*TASK INSTRUCTIONS:* Take the data that follows and retype it word for word.

*GIVEN RECORDS:*

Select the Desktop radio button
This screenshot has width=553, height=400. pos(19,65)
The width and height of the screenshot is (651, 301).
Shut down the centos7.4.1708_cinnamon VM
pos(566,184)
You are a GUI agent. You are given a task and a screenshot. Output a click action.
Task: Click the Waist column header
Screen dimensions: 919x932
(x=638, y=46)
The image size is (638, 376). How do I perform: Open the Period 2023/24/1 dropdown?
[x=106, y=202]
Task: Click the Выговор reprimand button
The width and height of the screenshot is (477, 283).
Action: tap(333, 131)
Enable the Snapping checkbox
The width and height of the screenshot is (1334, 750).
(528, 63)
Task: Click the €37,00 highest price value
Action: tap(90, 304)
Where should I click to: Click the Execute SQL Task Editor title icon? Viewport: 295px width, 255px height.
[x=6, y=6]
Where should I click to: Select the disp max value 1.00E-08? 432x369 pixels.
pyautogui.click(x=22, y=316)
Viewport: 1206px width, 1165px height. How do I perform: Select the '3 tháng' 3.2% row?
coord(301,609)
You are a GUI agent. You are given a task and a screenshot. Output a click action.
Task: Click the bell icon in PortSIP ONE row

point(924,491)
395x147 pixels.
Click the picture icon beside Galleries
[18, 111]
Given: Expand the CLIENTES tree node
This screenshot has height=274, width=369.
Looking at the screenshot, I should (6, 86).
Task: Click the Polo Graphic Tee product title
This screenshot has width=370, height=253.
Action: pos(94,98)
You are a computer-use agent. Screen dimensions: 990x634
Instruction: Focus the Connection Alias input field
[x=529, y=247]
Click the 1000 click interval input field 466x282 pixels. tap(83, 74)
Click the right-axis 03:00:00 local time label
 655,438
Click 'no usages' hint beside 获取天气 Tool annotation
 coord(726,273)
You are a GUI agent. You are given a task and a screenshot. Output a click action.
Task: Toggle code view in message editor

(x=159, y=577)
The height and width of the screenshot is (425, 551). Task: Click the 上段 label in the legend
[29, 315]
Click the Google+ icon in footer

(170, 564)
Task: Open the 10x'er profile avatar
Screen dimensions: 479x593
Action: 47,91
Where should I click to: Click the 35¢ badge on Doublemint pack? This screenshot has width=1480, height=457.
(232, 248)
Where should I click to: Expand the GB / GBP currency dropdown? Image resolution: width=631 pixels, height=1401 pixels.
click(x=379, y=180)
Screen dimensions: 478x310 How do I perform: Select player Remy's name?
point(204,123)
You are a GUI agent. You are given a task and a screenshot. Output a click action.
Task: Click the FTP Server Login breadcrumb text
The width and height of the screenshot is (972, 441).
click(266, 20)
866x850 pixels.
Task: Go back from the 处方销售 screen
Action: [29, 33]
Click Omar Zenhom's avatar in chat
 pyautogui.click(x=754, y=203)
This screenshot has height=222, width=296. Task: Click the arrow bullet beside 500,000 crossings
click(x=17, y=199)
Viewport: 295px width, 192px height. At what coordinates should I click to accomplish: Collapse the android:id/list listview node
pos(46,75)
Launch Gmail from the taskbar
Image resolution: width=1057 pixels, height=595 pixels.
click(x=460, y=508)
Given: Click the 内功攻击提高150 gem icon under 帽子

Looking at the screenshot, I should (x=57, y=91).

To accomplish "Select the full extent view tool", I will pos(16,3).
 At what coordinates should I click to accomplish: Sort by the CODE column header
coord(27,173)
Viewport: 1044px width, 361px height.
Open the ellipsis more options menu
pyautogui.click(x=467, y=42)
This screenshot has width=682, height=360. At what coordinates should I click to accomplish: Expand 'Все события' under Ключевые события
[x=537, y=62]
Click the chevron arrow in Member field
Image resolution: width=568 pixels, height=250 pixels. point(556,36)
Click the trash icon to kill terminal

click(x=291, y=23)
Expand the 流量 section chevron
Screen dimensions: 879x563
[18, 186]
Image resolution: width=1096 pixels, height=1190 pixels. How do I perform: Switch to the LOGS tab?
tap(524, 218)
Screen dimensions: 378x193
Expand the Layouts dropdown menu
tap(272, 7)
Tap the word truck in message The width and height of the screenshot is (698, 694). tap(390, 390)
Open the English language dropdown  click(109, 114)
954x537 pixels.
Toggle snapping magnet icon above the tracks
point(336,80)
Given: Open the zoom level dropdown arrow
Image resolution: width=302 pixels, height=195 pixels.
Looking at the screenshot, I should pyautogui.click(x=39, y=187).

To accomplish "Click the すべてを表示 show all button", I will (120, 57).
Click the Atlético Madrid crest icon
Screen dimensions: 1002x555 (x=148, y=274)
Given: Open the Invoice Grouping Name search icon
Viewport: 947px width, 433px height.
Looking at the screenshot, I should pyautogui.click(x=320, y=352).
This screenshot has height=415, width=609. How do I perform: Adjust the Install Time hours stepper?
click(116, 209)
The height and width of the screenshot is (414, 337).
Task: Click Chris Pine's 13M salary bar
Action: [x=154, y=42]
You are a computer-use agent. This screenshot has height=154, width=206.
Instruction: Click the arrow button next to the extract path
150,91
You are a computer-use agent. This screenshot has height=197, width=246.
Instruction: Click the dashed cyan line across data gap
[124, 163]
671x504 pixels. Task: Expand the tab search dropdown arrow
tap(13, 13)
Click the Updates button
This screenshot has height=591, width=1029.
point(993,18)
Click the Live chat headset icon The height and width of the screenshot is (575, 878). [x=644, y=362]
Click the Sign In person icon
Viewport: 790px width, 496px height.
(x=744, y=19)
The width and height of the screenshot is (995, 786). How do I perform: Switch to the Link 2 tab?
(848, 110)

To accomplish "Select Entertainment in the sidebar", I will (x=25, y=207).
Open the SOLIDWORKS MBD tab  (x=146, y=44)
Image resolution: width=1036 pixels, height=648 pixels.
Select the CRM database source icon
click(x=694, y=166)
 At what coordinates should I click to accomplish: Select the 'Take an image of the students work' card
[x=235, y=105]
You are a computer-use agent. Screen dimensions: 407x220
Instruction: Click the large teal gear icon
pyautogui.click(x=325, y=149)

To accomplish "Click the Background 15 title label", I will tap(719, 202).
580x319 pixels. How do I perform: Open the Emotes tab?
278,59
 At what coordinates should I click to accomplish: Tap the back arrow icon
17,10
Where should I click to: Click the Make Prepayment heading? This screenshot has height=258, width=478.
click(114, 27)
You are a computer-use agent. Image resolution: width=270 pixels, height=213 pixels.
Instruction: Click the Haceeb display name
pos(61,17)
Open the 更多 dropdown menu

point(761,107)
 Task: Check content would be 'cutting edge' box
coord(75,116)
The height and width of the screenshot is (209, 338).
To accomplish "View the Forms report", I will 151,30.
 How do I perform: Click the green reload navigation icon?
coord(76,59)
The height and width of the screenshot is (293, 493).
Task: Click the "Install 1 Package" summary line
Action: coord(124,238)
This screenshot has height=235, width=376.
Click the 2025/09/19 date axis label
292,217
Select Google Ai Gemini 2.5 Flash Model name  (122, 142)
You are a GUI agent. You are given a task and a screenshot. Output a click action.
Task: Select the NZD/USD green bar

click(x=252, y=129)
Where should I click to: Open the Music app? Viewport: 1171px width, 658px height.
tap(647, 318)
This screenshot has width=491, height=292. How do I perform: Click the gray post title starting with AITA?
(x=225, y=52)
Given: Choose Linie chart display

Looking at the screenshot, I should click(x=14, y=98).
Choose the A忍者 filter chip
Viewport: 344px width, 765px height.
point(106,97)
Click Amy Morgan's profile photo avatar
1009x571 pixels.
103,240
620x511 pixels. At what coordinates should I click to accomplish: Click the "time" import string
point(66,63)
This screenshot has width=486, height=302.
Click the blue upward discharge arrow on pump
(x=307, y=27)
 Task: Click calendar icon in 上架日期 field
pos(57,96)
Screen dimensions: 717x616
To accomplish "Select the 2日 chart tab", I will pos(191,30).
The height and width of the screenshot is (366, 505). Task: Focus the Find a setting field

*RESPONSE TO THIS TASK:*
Select the Desktop radio button
This screenshot has width=553, height=400. pos(19,65)
The width and height of the screenshot is (651, 301).
Shut down the centos7.4.1708_cinnamon VM
pos(566,184)
You are a GUI agent. You are given a task and a screenshot. Output a click action.
Task: Click the Waist column header
Screen dimensions: 919x932
(x=638, y=46)
The image size is (638, 376). How do I perform: Open the Period 2023/24/1 dropdown?
[x=106, y=202]
Task: Click the Выговор reprimand button
The width and height of the screenshot is (477, 283).
Action: tap(333, 131)
Enable the Snapping checkbox
The width and height of the screenshot is (1334, 750).
(528, 63)
Task: Click the €37,00 highest price value
Action: tap(90, 304)
Where should I click to: Click the Execute SQL Task Editor title icon? Viewport: 295px width, 255px height.
[x=6, y=6]
Where should I click to: Select the disp max value 1.00E-08? 432x369 pixels.
pyautogui.click(x=22, y=316)
Viewport: 1206px width, 1165px height. How do I perform: Select the '3 tháng' 3.2% row?
coord(301,609)
You are a GUI agent. You are given a task and a screenshot. Output a click action.
Task: Click the bell icon in PortSIP ONE row

point(924,491)
395x147 pixels.
Click the picture icon beside Galleries
[18, 111]
Given: Expand the CLIENTES tree node
This screenshot has height=274, width=369.
Looking at the screenshot, I should (6, 86).
Task: Click the Polo Graphic Tee product title
This screenshot has width=370, height=253.
Action: pos(94,98)
You are a computer-use agent. Screen dimensions: 990x634
Instruction: Focus the Connection Alias input field
[x=529, y=247]
Click the 1000 click interval input field 466x282 pixels. tap(83, 74)
Click the right-axis 03:00:00 local time label
 655,438
Click 'no usages' hint beside 获取天气 Tool annotation
 coord(726,273)
You are a GUI agent. You are given a task and a screenshot. Output a click action.
Task: Toggle code view in message editor

(x=159, y=577)
The height and width of the screenshot is (425, 551). Task: Click the 上段 label in the legend
[29, 315]
Click the Google+ icon in footer

(170, 564)
Task: Open the 10x'er profile avatar
Screen dimensions: 479x593
Action: 47,91
Where should I click to: Click the 35¢ badge on Doublemint pack? This screenshot has width=1480, height=457.
(232, 248)
Where should I click to: Expand the GB / GBP currency dropdown? Image resolution: width=631 pixels, height=1401 pixels.
click(x=379, y=180)
Screen dimensions: 478x310 How do I perform: Select player Remy's name?
point(204,123)
You are a GUI agent. You are given a task and a screenshot. Output a click action.
Task: Click the FTP Server Login breadcrumb text
The width and height of the screenshot is (972, 441).
click(266, 20)
866x850 pixels.
Task: Go back from the 处方销售 screen
Action: [29, 33]
Click Omar Zenhom's avatar in chat
 pyautogui.click(x=754, y=203)
This screenshot has height=222, width=296. Task: Click the arrow bullet beside 500,000 crossings
click(x=17, y=199)
Viewport: 295px width, 192px height. At what coordinates should I click to accomplish: Collapse the android:id/list listview node
pos(46,75)
Launch Gmail from the taskbar
Image resolution: width=1057 pixels, height=595 pixels.
click(x=460, y=508)
Given: Click the 内功攻击提高150 gem icon under 帽子

Looking at the screenshot, I should (x=57, y=91).

To accomplish "Select the full extent view tool", I will pos(16,3).
 At what coordinates should I click to accomplish: Sort by the CODE column header
coord(27,173)
Viewport: 1044px width, 361px height.
Open the ellipsis more options menu
pyautogui.click(x=467, y=42)
This screenshot has width=682, height=360. At what coordinates should I click to accomplish: Expand 'Все события' under Ключевые события
[x=537, y=62]
Click the chevron arrow in Member field
Image resolution: width=568 pixels, height=250 pixels. point(556,36)
Click the trash icon to kill terminal

click(x=291, y=23)
Expand the 流量 section chevron
Screen dimensions: 879x563
[18, 186]
Image resolution: width=1096 pixels, height=1190 pixels. How do I perform: Switch to the LOGS tab?
tap(524, 218)
Screen dimensions: 378x193
Expand the Layouts dropdown menu
tap(272, 7)
Tap the word truck in message The width and height of the screenshot is (698, 694). tap(390, 390)
Open the English language dropdown  click(109, 114)
954x537 pixels.
Toggle snapping magnet icon above the tracks
point(336,80)
Given: Open the zoom level dropdown arrow
Image resolution: width=302 pixels, height=195 pixels.
Looking at the screenshot, I should pyautogui.click(x=39, y=187).

To accomplish "Click the すべてを表示 show all button", I will (120, 57).
Click the Atlético Madrid crest icon
Screen dimensions: 1002x555 (x=148, y=274)
Given: Open the Invoice Grouping Name search icon
Viewport: 947px width, 433px height.
Looking at the screenshot, I should pyautogui.click(x=320, y=352).
This screenshot has height=415, width=609. How do I perform: Adjust the Install Time hours stepper?
click(116, 209)
The height and width of the screenshot is (414, 337).
Task: Click Chris Pine's 13M salary bar
Action: [x=154, y=42]
You are a computer-use agent. This screenshot has height=154, width=206.
Instruction: Click the arrow button next to the extract path
150,91
You are a computer-use agent. This screenshot has height=197, width=246.
Instruction: Click the dashed cyan line across data gap
[124, 163]
671x504 pixels. Task: Expand the tab search dropdown arrow
tap(13, 13)
Click the Updates button
This screenshot has height=591, width=1029.
point(993,18)
Click the Live chat headset icon The height and width of the screenshot is (575, 878). [x=644, y=362]
Click the Sign In person icon
Viewport: 790px width, 496px height.
(x=744, y=19)
The width and height of the screenshot is (995, 786). How do I perform: Switch to the Link 2 tab?
(848, 110)

To accomplish "Select Entertainment in the sidebar", I will (x=25, y=207).
Open the SOLIDWORKS MBD tab  (x=146, y=44)
Image resolution: width=1036 pixels, height=648 pixels.
Select the CRM database source icon
click(x=694, y=166)
 At what coordinates should I click to accomplish: Select the 'Take an image of the students work' card
[x=235, y=105]
You are a computer-use agent. Screen dimensions: 407x220
Instruction: Click the large teal gear icon
pyautogui.click(x=325, y=149)

To accomplish "Click the Background 15 title label", I will tap(719, 202).
580x319 pixels. How do I perform: Open the Emotes tab?
278,59
 At what coordinates should I click to accomplish: Tap the back arrow icon
17,10
Where should I click to: Click the Make Prepayment heading? This screenshot has height=258, width=478.
click(114, 27)
You are a computer-use agent. Image resolution: width=270 pixels, height=213 pixels.
Instruction: Click the Haceeb display name
pos(61,17)
Open the 更多 dropdown menu

point(761,107)
 Task: Check content would be 'cutting edge' box
coord(75,116)
The height and width of the screenshot is (209, 338).
To accomplish "View the Forms report", I will 151,30.
 How do I perform: Click the green reload navigation icon?
coord(76,59)
The height and width of the screenshot is (293, 493).
Task: Click the "Install 1 Package" summary line
Action: coord(124,238)
This screenshot has height=235, width=376.
Click the 2025/09/19 date axis label
292,217
Select Google Ai Gemini 2.5 Flash Model name  (122, 142)
You are a GUI agent. You are given a task and a screenshot. Output a click action.
Task: Select the NZD/USD green bar

click(x=252, y=129)
Where should I click to: Open the Music app? Viewport: 1171px width, 658px height.
tap(647, 318)
This screenshot has width=491, height=292. How do I perform: Click the gray post title starting with AITA?
(x=225, y=52)
Given: Choose Linie chart display

Looking at the screenshot, I should click(x=14, y=98).
Choose the A忍者 filter chip
Viewport: 344px width, 765px height.
point(106,97)
Click Amy Morgan's profile photo avatar
1009x571 pixels.
103,240
620x511 pixels. At what coordinates should I click to accomplish: Click the "time" import string
point(66,63)
This screenshot has width=486, height=302.
Click the blue upward discharge arrow on pump
(x=307, y=27)
 Task: Click calendar icon in 上架日期 field
pos(57,96)
Screen dimensions: 717x616
To accomplish "Select the 2日 chart tab", I will pos(191,30).
The height and width of the screenshot is (366, 505). Task: Focus the Find a setting field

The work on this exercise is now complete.